__GOAL OF THE EXERCISE__.
Beginning at the line that contains "Click Promo web label on Maxi + Mobile card" and finishing at the line that contains "Given: Select 랭킹 tab on 파동왕수라 card", output the data below exactly. Include both end lines and no pictures.

__EXERCISE INPUTS__.
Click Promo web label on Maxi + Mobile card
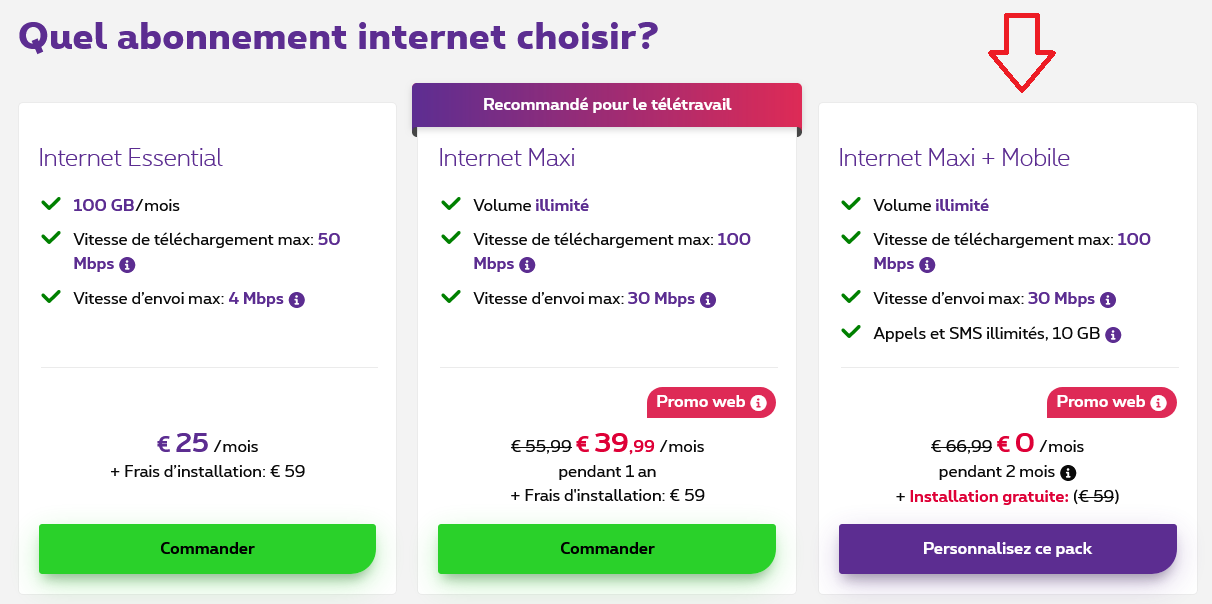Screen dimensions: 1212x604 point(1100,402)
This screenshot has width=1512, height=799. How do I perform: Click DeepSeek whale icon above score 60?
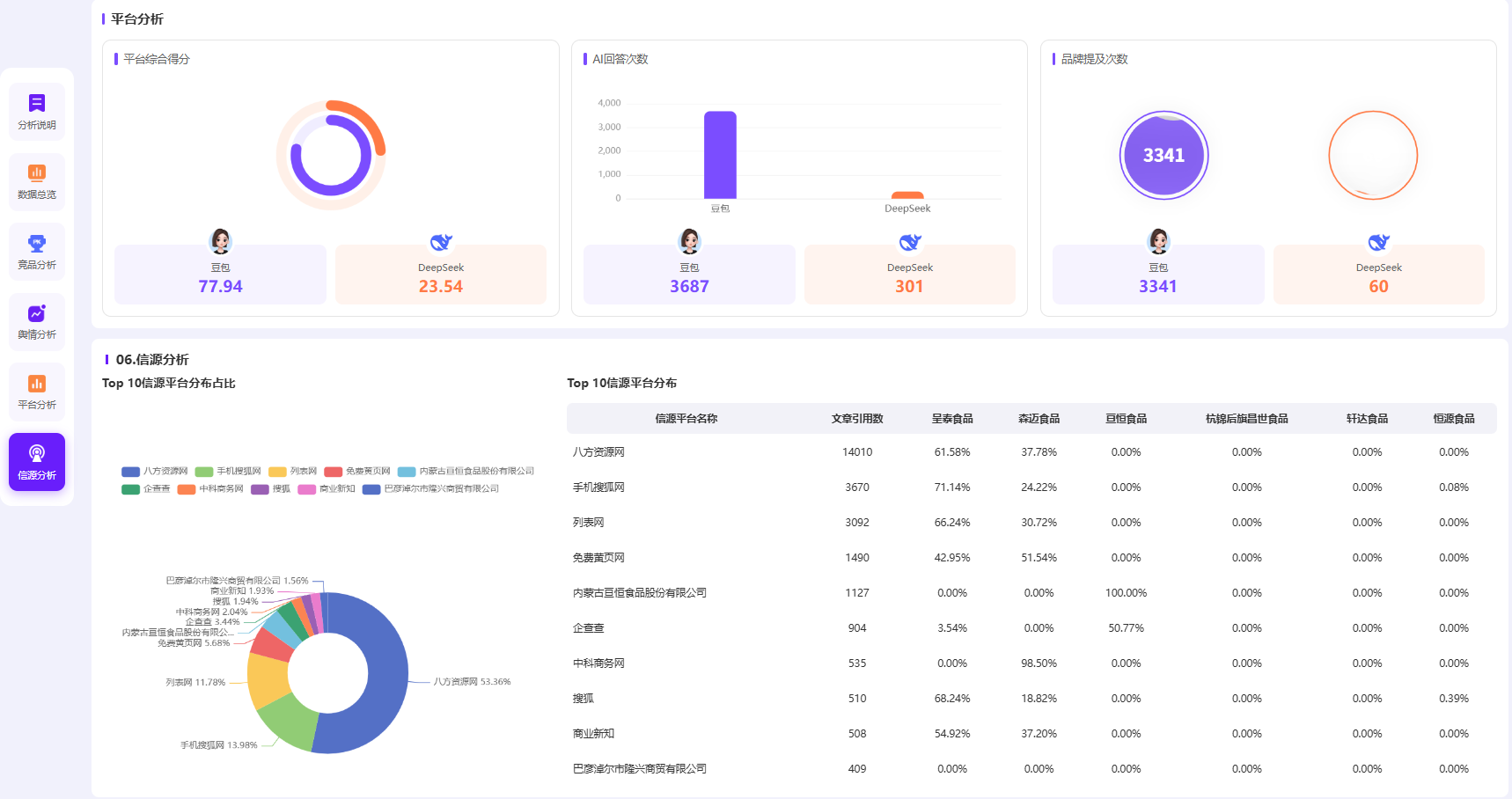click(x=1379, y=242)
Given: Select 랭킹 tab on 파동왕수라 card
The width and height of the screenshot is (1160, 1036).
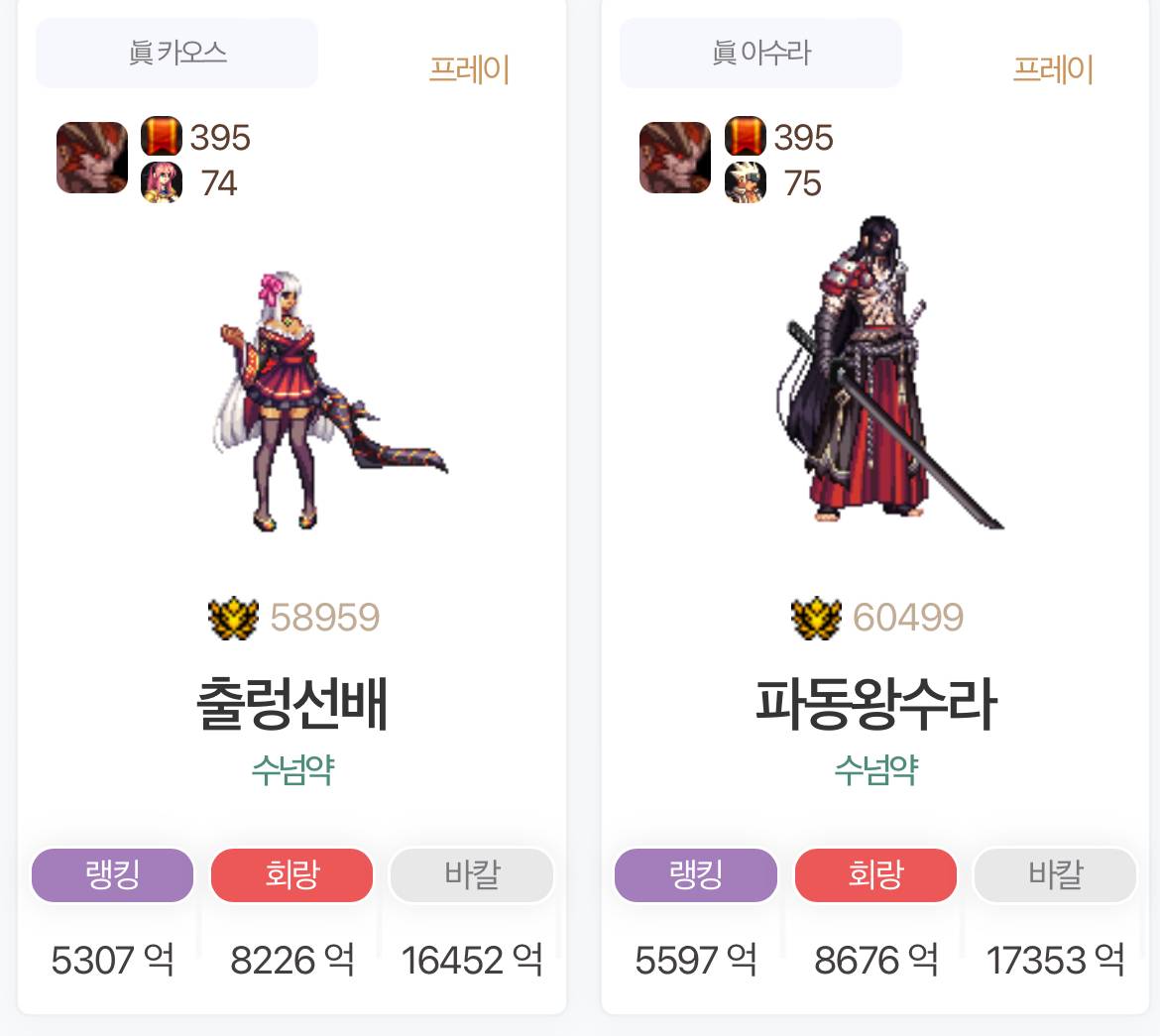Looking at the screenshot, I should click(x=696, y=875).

* * *

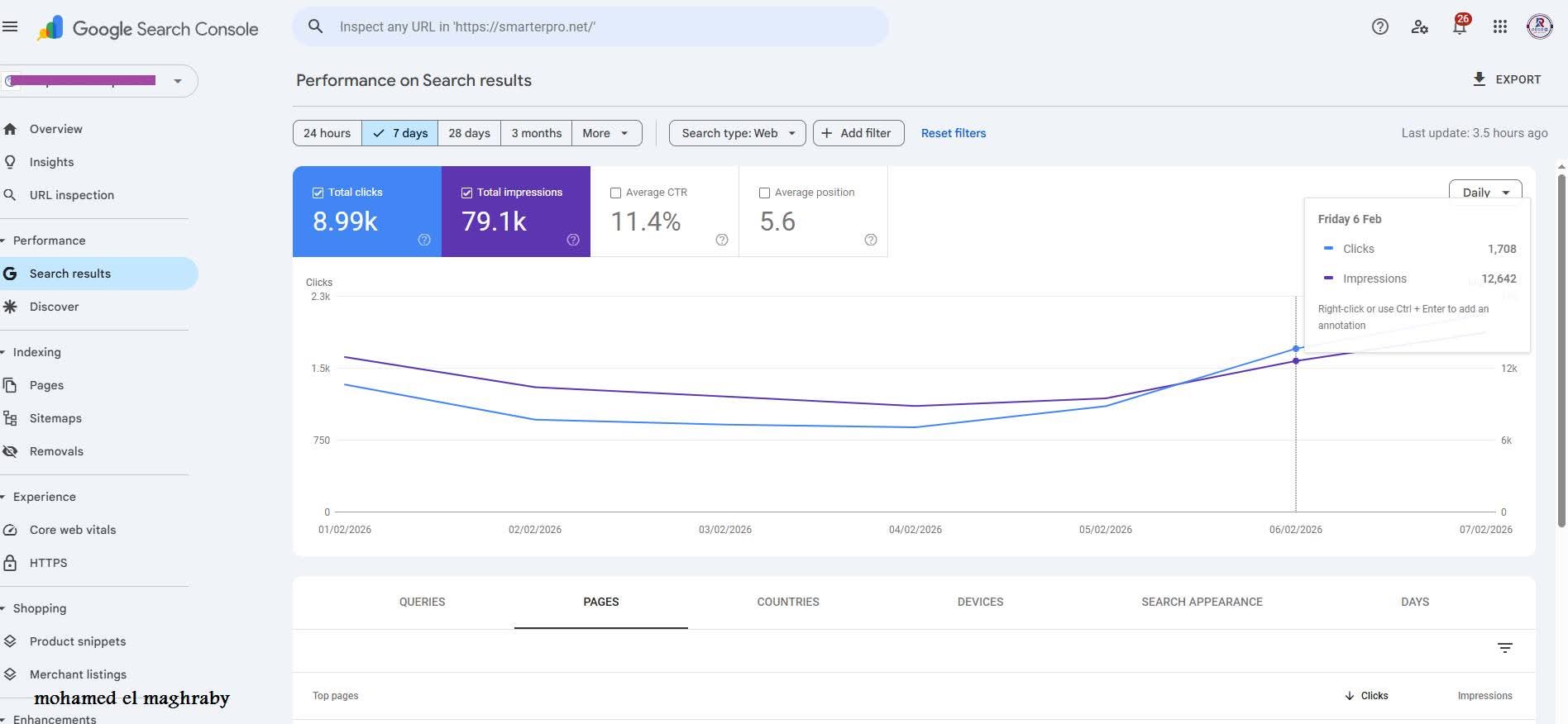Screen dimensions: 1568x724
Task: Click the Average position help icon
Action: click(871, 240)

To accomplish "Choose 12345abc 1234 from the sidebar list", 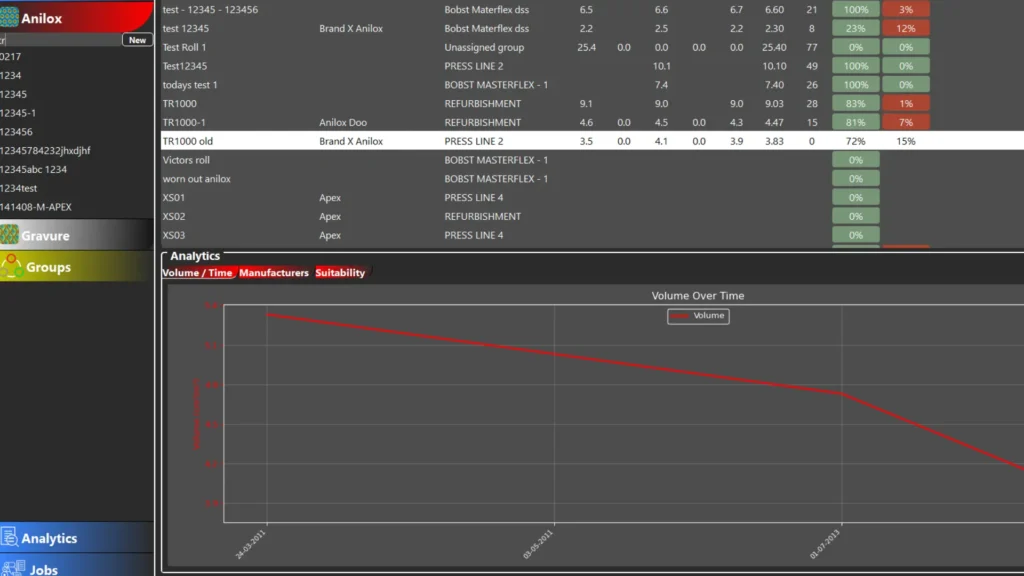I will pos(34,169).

__ANSWER TO THIS TASK__.
Click Promo web label on Maxi + Mobile card
Screen dimensions: 1212x604 point(1100,402)
This screenshot has width=1512, height=799. How do I perform: Click DeepSeek whale icon above score 60?
click(x=1379, y=242)
Given: Select 랭킹 tab on 파동왕수라 card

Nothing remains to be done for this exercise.